Collected data:
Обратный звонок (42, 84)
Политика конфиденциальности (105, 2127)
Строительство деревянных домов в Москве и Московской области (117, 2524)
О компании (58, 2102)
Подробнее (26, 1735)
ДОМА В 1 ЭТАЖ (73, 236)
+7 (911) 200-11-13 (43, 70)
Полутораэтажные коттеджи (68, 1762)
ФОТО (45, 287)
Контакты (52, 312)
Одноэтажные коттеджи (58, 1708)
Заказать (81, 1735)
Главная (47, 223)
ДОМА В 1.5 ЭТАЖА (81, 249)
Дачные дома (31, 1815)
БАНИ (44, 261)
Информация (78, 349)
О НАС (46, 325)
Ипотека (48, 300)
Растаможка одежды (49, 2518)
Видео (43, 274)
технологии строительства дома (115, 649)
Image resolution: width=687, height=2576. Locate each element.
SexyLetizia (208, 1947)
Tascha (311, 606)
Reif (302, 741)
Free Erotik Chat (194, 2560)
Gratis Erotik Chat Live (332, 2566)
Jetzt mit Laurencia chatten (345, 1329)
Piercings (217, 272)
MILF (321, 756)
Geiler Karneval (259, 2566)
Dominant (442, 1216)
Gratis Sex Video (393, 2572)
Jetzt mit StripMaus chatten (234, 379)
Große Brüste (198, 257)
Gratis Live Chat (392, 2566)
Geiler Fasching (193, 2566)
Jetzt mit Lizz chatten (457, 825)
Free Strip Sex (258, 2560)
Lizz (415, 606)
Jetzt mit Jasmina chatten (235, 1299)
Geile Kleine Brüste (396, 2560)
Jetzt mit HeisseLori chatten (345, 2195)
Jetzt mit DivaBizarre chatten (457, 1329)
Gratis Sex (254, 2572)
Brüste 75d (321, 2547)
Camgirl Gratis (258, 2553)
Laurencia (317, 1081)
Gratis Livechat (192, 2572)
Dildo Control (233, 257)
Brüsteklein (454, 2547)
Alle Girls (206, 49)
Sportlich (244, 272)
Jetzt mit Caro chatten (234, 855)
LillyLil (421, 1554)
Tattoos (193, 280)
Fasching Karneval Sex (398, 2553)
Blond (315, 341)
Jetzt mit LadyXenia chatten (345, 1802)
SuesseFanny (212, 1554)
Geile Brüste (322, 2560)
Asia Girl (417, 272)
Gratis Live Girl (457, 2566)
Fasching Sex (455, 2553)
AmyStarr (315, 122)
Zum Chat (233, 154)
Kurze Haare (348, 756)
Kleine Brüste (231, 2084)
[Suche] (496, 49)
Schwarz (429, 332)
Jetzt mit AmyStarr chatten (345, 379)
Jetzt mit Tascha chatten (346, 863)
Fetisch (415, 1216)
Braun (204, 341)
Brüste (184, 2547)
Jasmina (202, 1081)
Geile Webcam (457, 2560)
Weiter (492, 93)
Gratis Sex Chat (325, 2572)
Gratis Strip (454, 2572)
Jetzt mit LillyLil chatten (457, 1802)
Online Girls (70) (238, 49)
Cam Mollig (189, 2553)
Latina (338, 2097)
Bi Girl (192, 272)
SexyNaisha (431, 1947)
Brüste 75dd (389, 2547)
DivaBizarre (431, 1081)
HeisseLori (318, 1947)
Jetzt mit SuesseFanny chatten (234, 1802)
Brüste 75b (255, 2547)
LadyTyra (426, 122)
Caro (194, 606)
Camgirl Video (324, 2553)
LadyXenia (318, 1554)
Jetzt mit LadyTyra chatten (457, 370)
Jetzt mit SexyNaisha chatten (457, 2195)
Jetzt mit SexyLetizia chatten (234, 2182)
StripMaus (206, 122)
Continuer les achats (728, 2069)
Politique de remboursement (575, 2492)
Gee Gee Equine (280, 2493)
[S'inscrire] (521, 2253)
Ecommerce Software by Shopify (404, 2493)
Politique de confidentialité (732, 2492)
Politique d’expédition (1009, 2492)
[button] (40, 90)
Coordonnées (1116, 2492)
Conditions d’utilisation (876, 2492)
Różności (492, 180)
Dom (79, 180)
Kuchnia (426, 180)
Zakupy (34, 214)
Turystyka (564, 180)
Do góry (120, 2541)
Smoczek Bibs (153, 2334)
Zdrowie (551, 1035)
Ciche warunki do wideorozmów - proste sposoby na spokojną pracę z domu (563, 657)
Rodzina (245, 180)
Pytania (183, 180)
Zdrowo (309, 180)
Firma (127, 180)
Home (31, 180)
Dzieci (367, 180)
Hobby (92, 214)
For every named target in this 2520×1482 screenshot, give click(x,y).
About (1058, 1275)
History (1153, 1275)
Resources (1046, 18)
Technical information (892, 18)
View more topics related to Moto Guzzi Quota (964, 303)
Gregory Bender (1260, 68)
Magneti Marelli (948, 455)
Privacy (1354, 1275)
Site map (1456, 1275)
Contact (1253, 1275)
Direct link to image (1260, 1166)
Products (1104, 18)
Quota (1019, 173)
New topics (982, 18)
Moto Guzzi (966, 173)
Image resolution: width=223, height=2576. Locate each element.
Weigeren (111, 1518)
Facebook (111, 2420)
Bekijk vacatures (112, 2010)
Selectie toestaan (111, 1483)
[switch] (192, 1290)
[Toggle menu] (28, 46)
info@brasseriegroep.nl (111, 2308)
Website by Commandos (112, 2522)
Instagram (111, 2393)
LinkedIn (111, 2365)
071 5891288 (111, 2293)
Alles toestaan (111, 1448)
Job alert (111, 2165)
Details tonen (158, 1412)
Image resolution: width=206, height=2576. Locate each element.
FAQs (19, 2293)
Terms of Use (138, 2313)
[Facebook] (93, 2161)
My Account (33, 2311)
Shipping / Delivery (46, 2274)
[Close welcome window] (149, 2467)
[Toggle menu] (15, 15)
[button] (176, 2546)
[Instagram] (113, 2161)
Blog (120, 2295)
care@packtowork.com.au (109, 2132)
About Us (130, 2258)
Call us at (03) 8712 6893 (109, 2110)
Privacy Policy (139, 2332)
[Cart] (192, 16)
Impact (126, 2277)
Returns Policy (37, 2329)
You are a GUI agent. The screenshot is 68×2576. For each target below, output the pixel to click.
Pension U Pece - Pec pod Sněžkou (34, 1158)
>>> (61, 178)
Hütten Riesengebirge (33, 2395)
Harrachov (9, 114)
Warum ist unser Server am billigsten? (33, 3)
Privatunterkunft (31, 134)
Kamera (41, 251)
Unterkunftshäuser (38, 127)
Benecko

Directions:
A faithful, word-for-word transcription of the data above is required.

The answer:
Обратный звонок (42, 84)
Политика конфиденциальности (105, 2127)
Строительство деревянных домов в Москве и Московской области (117, 2524)
О компании (58, 2102)
Подробнее (26, 1735)
ДОМА В 1 ЭТАЖ (73, 236)
+7 (911) 200-11-13 (43, 70)
Полутораэтажные коттеджи (68, 1762)
ФОТО (45, 287)
Контакты (52, 312)
Одноэтажные коттеджи (58, 1708)
Заказать (81, 1735)
Главная (47, 223)
ДОМА В 1.5 ЭТАЖА (81, 249)
Дачные дома (31, 1815)
БАНИ (44, 261)
Информация (78, 349)
О НАС (46, 325)
Ипотека (48, 300)
Растаможка одежды (49, 2518)
Видео (43, 274)
технологии строительства дома (115, 649)
Image resolution: width=687, height=2576. Locate each element.
SexyLetizia (208, 1947)
Tascha (311, 606)
Reif (302, 741)
Free Erotik Chat (194, 2560)
Gratis Erotik Chat Live (332, 2566)
Jetzt mit Laurencia chatten (345, 1329)
Piercings (217, 272)
MILF (321, 756)
Geiler Karneval (259, 2566)
Dominant (442, 1216)
Gratis Sex Video (393, 2572)
Jetzt mit StripMaus chatten (234, 379)
Große Brüste (198, 257)
Gratis Live Chat (392, 2566)
Geiler Fasching (193, 2566)
Jetzt mit Lizz chatten (457, 825)
Free Strip Sex (258, 2560)
Lizz (415, 606)
Jetzt mit Jasmina chatten (235, 1299)
Geile Kleine Brüste (396, 2560)
Jetzt mit HeisseLori chatten (345, 2195)
Jetzt mit DivaBizarre chatten (457, 1329)
Gratis Sex (254, 2572)
Brüste 75d (321, 2547)
Camgirl Gratis (258, 2553)
Laurencia (317, 1081)
Gratis Livechat (192, 2572)
Dildo Control (233, 257)
Brüsteklein (454, 2547)
Alle Girls (206, 49)
Sportlich (244, 272)
Jetzt mit Caro chatten (234, 855)
LillyLil (421, 1554)
Tattoos (193, 280)
Fasching Karneval Sex (398, 2553)
Blond (315, 341)
Jetzt mit LadyXenia chatten (345, 1802)
SuesseFanny (212, 1554)
Geile Brüste (322, 2560)
Asia Girl (417, 272)
Gratis Live Girl (457, 2566)
Fasching Sex (455, 2553)
AmyStarr (315, 122)
Zum Chat (233, 154)
Kurze Haare (348, 756)
Kleine Brüste (231, 2084)
[Suche] (496, 49)
Schwarz (429, 332)
Jetzt mit AmyStarr chatten (345, 379)
Jetzt mit Tascha chatten (346, 863)
Fetisch (415, 1216)
Braun (204, 341)
Brüste (184, 2547)
Jasmina (202, 1081)
Geile Webcam (457, 2560)
Weiter (492, 93)
Gratis Sex Chat (325, 2572)
Gratis Strip (454, 2572)
Jetzt mit LillyLil chatten (457, 1802)
Online Girls (70) (238, 49)
Cam Mollig (189, 2553)
Latina (338, 2097)
Bi Girl (192, 272)
SexyNaisha (431, 1947)
Brüste 75dd (389, 2547)
DivaBizarre (431, 1081)
HeisseLori (318, 1947)
Jetzt mit SuesseFanny chatten (234, 1802)
Brüste 75b (255, 2547)
LadyTyra (426, 122)
Caro (194, 606)
Camgirl Video (324, 2553)
LadyXenia (318, 1554)
Jetzt mit LadyTyra chatten (457, 370)
Jetzt mit SexyNaisha chatten (457, 2195)
Jetzt mit SexyLetizia chatten (234, 2182)
StripMaus (206, 122)
Continuer les achats (728, 2069)
Politique de remboursement (575, 2492)
Gee Gee Equine (280, 2493)
[S'inscrire] (521, 2253)
Ecommerce Software by Shopify (404, 2493)
Politique de confidentialité (732, 2492)
Politique d’expédition (1009, 2492)
[button] (40, 90)
Coordonnées (1116, 2492)
Conditions d’utilisation (876, 2492)
Różności (492, 180)
Dom (79, 180)
Kuchnia (426, 180)
Zakupy (34, 214)
Turystyka (564, 180)
Do góry (120, 2541)
Smoczek Bibs (153, 2334)
Zdrowie (551, 1035)
Ciche warunki do wideorozmów - proste sposoby na spokojną pracę z domu (563, 657)
Rodzina (245, 180)
Pytania (183, 180)
Zdrowo (309, 180)
Firma (127, 180)
Home (31, 180)
Dzieci (367, 180)
Hobby (92, 214)
For every named target in this 2520×1482 screenshot, give click(x,y).
About (1058, 1275)
History (1153, 1275)
Resources (1046, 18)
Technical information (892, 18)
View more topics related to Moto Guzzi Quota (964, 303)
Gregory Bender (1260, 68)
Magneti Marelli (948, 455)
Privacy (1354, 1275)
Site map (1456, 1275)
Contact (1253, 1275)
Direct link to image (1260, 1166)
Products (1104, 18)
Quota (1019, 173)
New topics (982, 18)
Moto Guzzi (966, 173)
Image resolution: width=223, height=2576. Locate each element.
Weigeren (111, 1518)
Facebook (111, 2420)
Bekijk vacatures (112, 2010)
Selectie toestaan (111, 1483)
[switch] (192, 1290)
[Toggle menu] (28, 46)
info@brasseriegroep.nl (111, 2308)
Website by Commandos (112, 2522)
Instagram (111, 2393)
LinkedIn (111, 2365)
071 5891288 (111, 2293)
Alles toestaan (111, 1448)
Job alert (111, 2165)
Details tonen (158, 1412)
Image resolution: width=206, height=2576. Locate each element.
FAQs (19, 2293)
Terms of Use (138, 2313)
[Facebook] (93, 2161)
My Account (33, 2311)
Shipping / Delivery (46, 2274)
[Close welcome window] (149, 2467)
[Toggle menu] (15, 15)
[button] (176, 2546)
[Instagram] (113, 2161)
Blog (120, 2295)
care@packtowork.com.au (109, 2132)
About Us (130, 2258)
Call us at (03) 8712 6893 (109, 2110)
Privacy Policy (139, 2332)
[Cart] (192, 16)
Impact (126, 2277)
Returns Policy (37, 2329)
You are a GUI agent. The screenshot is 68×2576. For each target below, output the pixel to click.
Pension U Pece - Pec pod Sněžkou (34, 1158)
>>> (61, 178)
Hütten Riesengebirge (33, 2395)
Harrachov (9, 114)
Warum ist unser Server am billigsten? (33, 3)
Privatunterkunft (31, 134)
Kamera (41, 251)
Unterkunftshäuser (38, 127)
Benecko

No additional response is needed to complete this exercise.